Indeed, pushback against “anticompetitive state laws and regulations” has been a focus of the agencies in the second Trump administration.  In late March 2025 DOJ announced that, in response to President Trump's January 2025 Executive Order Unleashing Prosperity through Deregulation, it was launching an Anticompetitive Regulations Task Force to “advocate for the elimination of anticompetitive state and federal laws and regulations.”  In April 2025 the FTC launched its own public inquiry into the impact of federal regulations on competition, and issued an RFI inviting members of the public— including consumers, workers, businesses, start-ups, potential market entrants, investors, and academics—to comment on how federal regulations can harm competition in the American economy.5

Looking ahead

According to AAG Slater, the Trump administration's rejection of the expansive “whole-of-government” approach to antitrust enforcement established by President Biden's Executive Order on Competition will provide the agencies with the opportunity to work to remove “barriers to innovation” and “limit[] regulatory burdens on free competition.”  AAG Slater praised the “steady progress” DOJ has made in “freeing up deal flow” by reviving the use of “targeted and well-crafted consent decrees” to settle merger reviews and the reinstatement of early termination for uncontroversial HSR reviews. 
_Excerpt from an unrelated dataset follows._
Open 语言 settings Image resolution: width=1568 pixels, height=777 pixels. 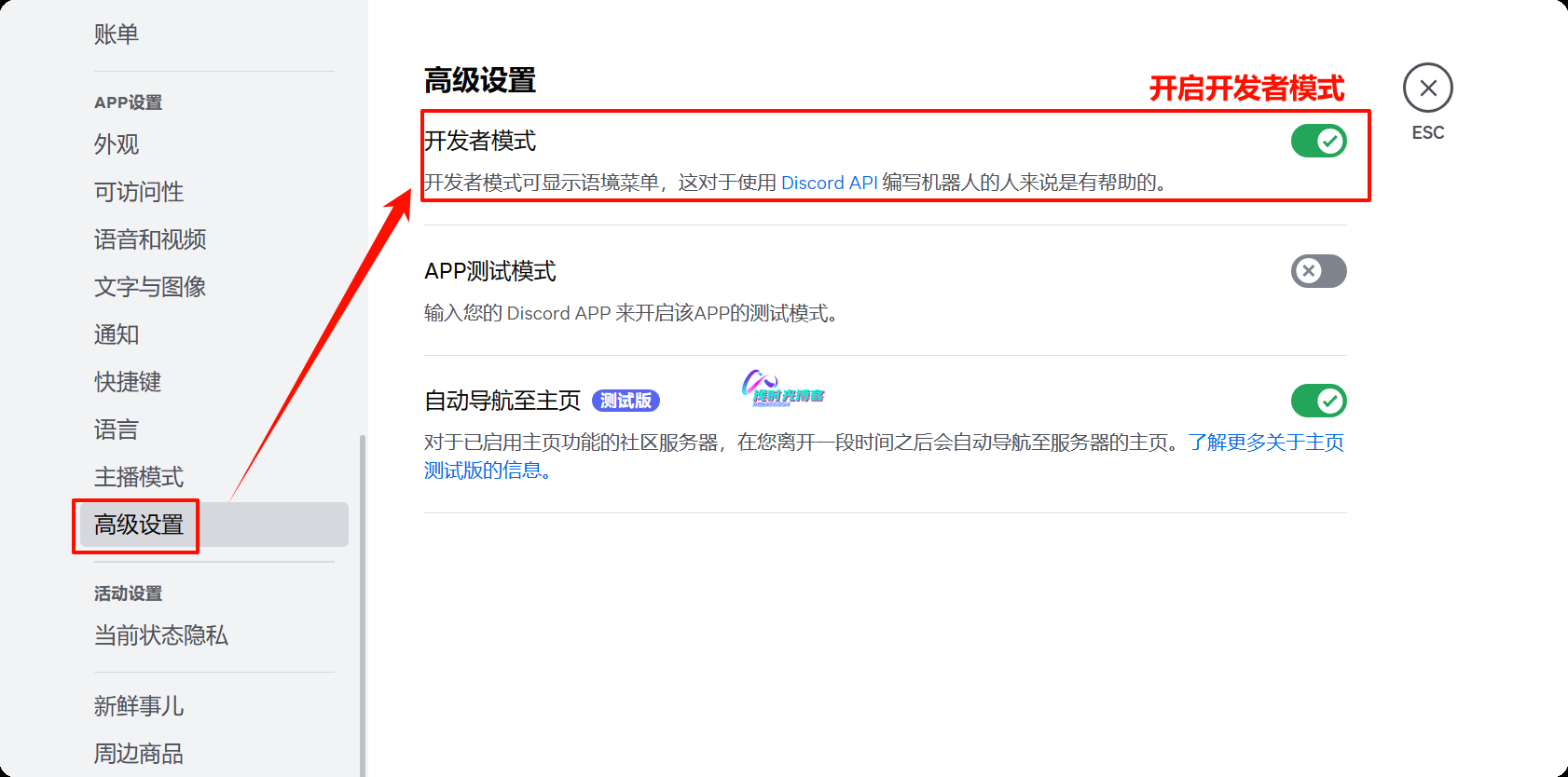click(117, 429)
While recent merger settlement activity at the FTC and DOJ makes it clear that the agencies are in fact amenable to negotiating remedies to resolve the potential anticompetitive effects of a proposed deal—a divergence from the anti-settlement posture of the previous administration—the agencies have also demonstrated a willingness to employ more novel remedies in their merger review program.  In addition, political influence in merger outcomes is reportedly increasing as well, highlighting that antitrust enforcement in the second Trump administration is likely to continue to forge a more unpredictable path than what we have seen in previous Republican administrations.

 

 

Authored by Logan Breed, Chuck Loughlin, and Jill Ottenberg.

References

1 Department of Justice press release, “Statement on Revocation of Biden-Harris Executive Order on Competition” (Aug. 13, 2025) available here.

2 In a statement, U.S. Chamber of Commerce Senior Vice President for Antitrust Sean Heather echoed Chair Ferguson's sentiments, praising President Trump's decision to revoke the Executive Order and choosing “vigorous competition that entrusts American consumers to pick winners and losers in the marketplace, not more government bureaucracy.”

3 Aurelien Portuese, “Biden Antitrust: The Paradox of the New Antitrust Populism”, 29 GEO. MASON. L. REV. 1087 (2022) available here.

4 Alden Abbott and Andrew Mercado, Mercatus Center Antitrust and Competition Policy Briefs “Reining In Market-Distorting Federal Regulation” (Jan. 4, 2022) available here.

5 Approximately 175 comments were submitted in response to the RFI during the comment period, which closed on May 27, 2025.